* Exercise brief
Your answer must hold only the lines below from the line containing "Viewport: 1366px width, 738px" through the line containing "Task: Select the MySql.Data.dll component row", each reproduced exactly.

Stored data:
BEGIN

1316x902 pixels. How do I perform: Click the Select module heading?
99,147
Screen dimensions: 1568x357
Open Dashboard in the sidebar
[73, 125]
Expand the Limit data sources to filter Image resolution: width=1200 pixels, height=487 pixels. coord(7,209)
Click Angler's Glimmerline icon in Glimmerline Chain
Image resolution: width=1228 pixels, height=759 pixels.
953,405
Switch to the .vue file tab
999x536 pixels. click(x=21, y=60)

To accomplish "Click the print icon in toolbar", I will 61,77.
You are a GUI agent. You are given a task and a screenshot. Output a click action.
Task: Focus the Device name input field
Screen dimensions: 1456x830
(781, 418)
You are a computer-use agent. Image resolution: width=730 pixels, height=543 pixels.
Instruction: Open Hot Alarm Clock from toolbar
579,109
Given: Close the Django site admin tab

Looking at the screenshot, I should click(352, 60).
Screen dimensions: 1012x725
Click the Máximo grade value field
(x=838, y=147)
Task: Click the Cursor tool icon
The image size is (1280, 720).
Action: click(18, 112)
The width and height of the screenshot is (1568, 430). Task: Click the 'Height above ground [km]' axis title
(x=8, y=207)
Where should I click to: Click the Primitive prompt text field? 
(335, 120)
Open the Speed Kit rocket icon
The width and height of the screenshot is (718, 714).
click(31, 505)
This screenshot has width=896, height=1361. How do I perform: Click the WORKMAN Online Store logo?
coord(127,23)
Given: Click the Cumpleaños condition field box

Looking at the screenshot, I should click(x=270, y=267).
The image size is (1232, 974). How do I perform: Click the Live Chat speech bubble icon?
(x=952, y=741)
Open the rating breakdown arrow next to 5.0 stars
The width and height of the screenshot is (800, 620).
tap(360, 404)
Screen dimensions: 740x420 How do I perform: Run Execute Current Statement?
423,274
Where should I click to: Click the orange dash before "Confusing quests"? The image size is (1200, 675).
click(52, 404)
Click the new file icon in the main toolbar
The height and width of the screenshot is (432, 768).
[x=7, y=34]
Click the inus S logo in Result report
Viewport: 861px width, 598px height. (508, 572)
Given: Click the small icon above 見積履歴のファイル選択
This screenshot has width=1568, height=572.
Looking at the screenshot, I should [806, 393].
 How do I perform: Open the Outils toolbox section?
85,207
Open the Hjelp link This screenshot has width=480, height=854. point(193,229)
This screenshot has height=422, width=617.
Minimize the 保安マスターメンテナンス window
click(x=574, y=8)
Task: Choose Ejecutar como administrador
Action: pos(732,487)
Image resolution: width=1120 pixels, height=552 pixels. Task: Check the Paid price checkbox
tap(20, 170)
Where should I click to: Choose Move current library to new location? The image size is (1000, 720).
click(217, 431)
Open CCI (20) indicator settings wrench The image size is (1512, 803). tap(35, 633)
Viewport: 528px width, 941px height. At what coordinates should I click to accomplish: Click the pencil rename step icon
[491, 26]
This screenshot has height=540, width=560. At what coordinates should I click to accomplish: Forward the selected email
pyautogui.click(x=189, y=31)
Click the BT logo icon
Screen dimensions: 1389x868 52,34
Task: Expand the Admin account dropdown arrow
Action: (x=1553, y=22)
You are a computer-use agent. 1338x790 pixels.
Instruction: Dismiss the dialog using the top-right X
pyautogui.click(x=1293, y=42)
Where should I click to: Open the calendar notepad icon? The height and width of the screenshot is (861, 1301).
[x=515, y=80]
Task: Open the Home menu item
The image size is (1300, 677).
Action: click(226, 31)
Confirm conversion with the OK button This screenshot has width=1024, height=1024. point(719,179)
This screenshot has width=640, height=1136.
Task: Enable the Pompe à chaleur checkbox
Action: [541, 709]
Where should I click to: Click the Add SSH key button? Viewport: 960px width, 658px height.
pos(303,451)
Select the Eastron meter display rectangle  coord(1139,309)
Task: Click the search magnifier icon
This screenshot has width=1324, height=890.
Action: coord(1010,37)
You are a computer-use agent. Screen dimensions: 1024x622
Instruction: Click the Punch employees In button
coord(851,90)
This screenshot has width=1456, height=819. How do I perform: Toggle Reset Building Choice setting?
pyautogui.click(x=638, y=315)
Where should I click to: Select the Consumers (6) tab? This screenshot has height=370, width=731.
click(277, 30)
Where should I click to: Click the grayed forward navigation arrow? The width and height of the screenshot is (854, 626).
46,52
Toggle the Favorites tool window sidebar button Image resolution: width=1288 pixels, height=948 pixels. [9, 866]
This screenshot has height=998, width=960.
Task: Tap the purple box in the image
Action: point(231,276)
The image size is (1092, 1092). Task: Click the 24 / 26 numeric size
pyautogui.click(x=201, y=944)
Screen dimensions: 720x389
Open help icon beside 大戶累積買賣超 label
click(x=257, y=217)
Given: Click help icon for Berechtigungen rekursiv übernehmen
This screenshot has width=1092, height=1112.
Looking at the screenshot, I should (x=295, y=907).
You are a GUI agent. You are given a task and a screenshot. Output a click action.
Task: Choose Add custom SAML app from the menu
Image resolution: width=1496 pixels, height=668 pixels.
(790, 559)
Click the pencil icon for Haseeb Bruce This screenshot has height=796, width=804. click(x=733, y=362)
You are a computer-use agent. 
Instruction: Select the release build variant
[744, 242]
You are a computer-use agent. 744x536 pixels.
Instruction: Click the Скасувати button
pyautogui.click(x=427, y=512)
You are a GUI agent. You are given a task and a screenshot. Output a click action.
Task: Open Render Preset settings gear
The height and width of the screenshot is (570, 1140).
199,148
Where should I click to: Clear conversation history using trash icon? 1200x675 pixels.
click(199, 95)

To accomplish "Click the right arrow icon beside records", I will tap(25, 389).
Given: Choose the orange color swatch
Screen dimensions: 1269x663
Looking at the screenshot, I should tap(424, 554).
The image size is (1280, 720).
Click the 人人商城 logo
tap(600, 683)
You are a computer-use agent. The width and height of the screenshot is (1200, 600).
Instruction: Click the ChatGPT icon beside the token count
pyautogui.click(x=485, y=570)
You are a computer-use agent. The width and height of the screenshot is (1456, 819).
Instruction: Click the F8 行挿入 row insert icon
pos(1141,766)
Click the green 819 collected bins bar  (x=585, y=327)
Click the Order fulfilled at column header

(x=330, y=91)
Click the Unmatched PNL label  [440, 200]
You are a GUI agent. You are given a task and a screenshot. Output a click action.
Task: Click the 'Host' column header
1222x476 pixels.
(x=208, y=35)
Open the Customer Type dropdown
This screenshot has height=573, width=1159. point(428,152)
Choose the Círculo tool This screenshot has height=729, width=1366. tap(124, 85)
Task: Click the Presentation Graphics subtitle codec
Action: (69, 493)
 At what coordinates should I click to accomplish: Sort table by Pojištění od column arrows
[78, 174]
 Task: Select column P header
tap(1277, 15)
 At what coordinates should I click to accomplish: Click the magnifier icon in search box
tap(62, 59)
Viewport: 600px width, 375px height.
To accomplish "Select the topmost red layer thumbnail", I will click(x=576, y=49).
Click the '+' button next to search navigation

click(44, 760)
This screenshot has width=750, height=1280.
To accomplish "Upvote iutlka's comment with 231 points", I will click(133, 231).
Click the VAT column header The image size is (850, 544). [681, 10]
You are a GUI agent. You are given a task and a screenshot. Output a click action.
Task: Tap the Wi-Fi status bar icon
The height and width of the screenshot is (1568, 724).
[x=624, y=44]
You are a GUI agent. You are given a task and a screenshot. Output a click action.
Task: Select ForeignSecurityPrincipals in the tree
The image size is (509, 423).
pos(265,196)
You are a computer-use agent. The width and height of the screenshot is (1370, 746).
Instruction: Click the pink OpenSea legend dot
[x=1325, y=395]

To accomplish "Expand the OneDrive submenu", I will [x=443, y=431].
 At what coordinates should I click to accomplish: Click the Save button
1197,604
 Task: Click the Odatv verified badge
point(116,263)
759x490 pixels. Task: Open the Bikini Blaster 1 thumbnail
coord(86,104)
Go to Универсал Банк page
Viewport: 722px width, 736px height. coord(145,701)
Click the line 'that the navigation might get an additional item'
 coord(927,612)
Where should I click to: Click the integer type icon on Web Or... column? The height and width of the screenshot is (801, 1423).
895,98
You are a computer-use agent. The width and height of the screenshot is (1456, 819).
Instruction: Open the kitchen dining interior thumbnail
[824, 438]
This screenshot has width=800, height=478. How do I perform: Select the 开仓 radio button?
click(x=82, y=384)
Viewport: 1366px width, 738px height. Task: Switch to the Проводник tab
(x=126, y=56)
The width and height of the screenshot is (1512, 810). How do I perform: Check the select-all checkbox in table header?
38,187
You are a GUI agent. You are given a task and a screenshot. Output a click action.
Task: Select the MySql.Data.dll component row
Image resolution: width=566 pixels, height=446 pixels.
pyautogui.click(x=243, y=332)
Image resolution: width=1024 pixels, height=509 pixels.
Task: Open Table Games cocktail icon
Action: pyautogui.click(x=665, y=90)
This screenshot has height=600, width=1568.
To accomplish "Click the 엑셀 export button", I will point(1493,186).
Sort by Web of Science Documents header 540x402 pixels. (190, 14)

END

* Result
Viewport: 1366px width, 738px height. Task: Switch to the Проводник tab
(x=126, y=56)
The width and height of the screenshot is (1512, 810). How do I perform: Check the select-all checkbox in table header?
38,187
You are a GUI agent. You are given a task and a screenshot. Output a click action.
Task: Select the MySql.Data.dll component row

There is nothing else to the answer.